How would you define a 'scientist'? (After all, that is what the course is apparently all about.)
I was just deeply unimpressed with some of the video of Randi's challenge on another thread -- the experimental 'design' was appalling, an utter failure. No reliable repeating measurements, no double or triple blinds etc etc. Just seems to be a circus set up to humiliate people who have some pretty wacky ideas.
Further, the OP seems to be trying to associate a philosophy of science course with the JREF, but as you say, the members of the JREF do not claim to be practising scientists (presumably meaning 'technologists' really) of any sort.
Someone engaged in the practice of science?
Here's how the free online dictionary defines it:
If you're talking about the MDC, it doesn't purport to be science. Both Randi and DJ Grothe have explicitly said so. It draws on scientific principles, but its a contest - not a science lab.
Well, some individual members of the JREF are scientists. But the JREF itself promotes science, its not a scientific institution itself - and Randi certainly isn't a scientist and doesn't seem to claim to be.

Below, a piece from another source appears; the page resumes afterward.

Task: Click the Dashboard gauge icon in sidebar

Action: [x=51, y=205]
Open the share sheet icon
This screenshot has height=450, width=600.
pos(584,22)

Arouet, if you re-read your supplied dictionary definition of a 'scientist' and your own definition, you will see they are circular definitions. You haven't actually said or explicated anything, or you would now have to supply a reasonable description of what is meant by 'science'. No criticism, just sayin'... Although if it was handed in as an answer to a 'philosophy of science' course, even in the first week, let's say I would not give it high marks...
Since I can't define 'scientist' for the OP or Arouet, I can tell you that most of the self proclaimed skeptics here tend to lean towards people with degrees from reputable universities, in their respective fields.
What I believe you are relating this to are 'men of science', which is also correct but differs by personal opinion.
I don't believe that the OP (really?) was trying to associate anything about his post as he made no personal commentary for or against the topic material. You'll find that both sides here will post articles of personal interest in the hope that it spawns a quality discussion on something to their interests.